[Stored data]

◇ ◇ ◇ ◇ ◇

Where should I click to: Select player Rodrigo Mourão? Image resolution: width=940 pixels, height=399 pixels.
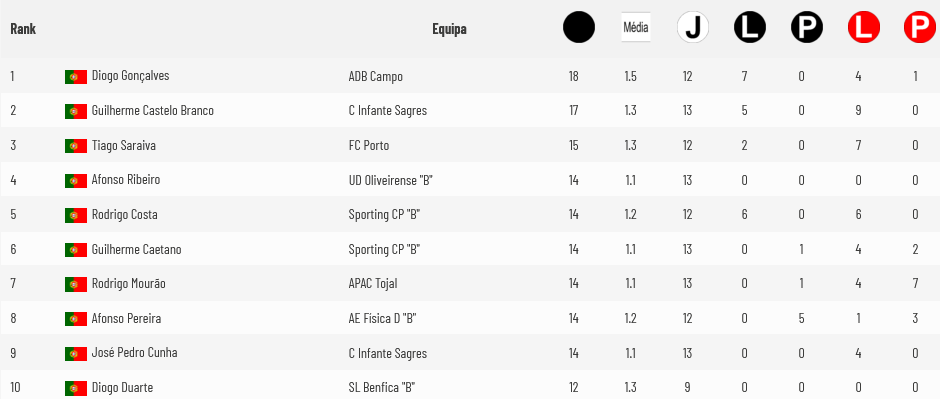[x=129, y=284]
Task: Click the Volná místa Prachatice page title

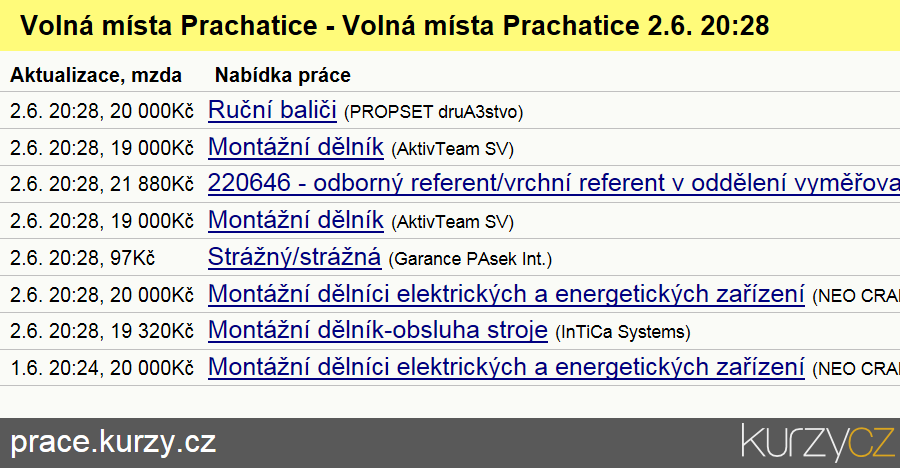Action: [395, 25]
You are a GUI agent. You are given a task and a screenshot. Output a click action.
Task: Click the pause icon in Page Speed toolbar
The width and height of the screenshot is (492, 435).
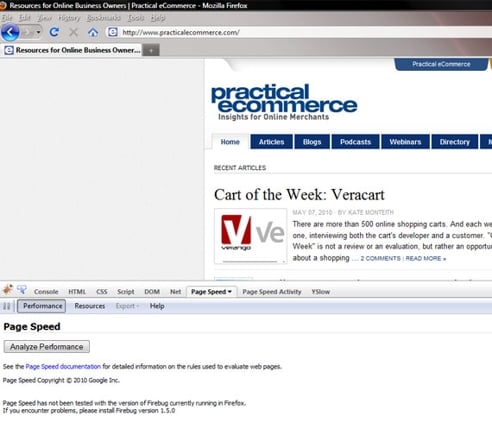pos(7,306)
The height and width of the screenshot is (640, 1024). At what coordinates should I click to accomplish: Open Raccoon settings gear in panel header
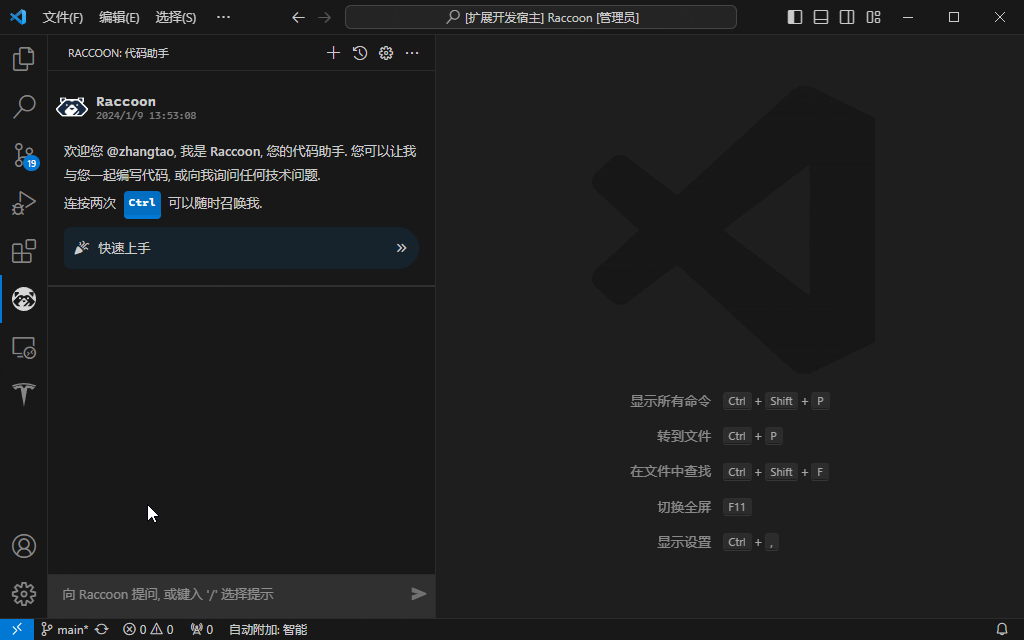[386, 53]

◇ ◇ ◇ ◇ ◇

§ **Description of the task**: Pictures are to be left out; all else in the entries above is to be quoted exactly.

§ **Exercise response**:
Where should I click to: Select player Rodrigo Mourão? Image resolution: width=940 pixels, height=399 pixels.
[x=129, y=284]
Task: Click the Volná místa Prachatice page title

Action: [395, 25]
You are a GUI agent. You are given a task and a screenshot. Output a click action.
Task: Click the pause icon in Page Speed toolbar
The width and height of the screenshot is (492, 435).
pos(7,306)
The height and width of the screenshot is (640, 1024). At what coordinates should I click to accomplish: Open Raccoon settings gear in panel header
[386, 53]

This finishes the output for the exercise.